Historians R Us

This blog is the property of the AP US History class at Pope John XXIII High School in Everett, MA, USA. Here students explore current events in America, while seeking to understand the historical roots of those events. At the same time, students are able to carry on classroom discussions in the cyber world.

Thursday, January 11, 2007

Congress to change automatic prison terms


Democrats, now controlling Congress, are looking again at the automatic sentences. These automatic prison terms, also referred to as mandatory minimal sentences, leaves little discretion to the judge and result in ineffective and harsh sentences. Congress determines what the mandatory minimum sentences will be, and unfortunately the sentences decided upon often result in unfair prison terms for low-level offenders. Judges have long been critical of the terms that were made to curtail drug trade in 1986. Judges hope that the combined democratic leadership and Republican support of change will create great change. The democratic leader of the House Judiciary Committee, John Conyers Jr. has long been against mandatory minimum sentences especially in the cases of crack versus powder cocaine. The punishment of low-level offenders, due to mandatory minimum sentences fills up prisons and as Judge Reggie B. Walton of Federal District Court in D.C. stated causes “a disservice not just to individuals but to society at large”.

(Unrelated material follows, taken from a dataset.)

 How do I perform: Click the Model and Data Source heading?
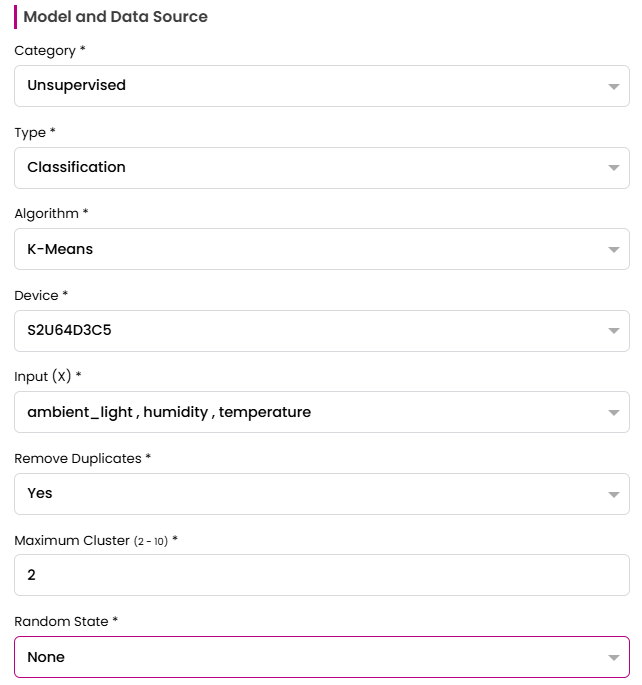click(x=115, y=17)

Before trial by jury was assured to Americans by the Bill of Rights, events of unfair trials occurred. For example, The Salem Witchcraft trials occurred in Salem Massachusetts in 1692. A group of girls, influenced by stories of a slave Tituba, spread rumors of witch craft. People were forced into false confessions of witch craft. The judges’ verdicts were merely decided by one’s word against another person’s. In the end, twenty people were killed and over one hundred and fifty people were imprisoned.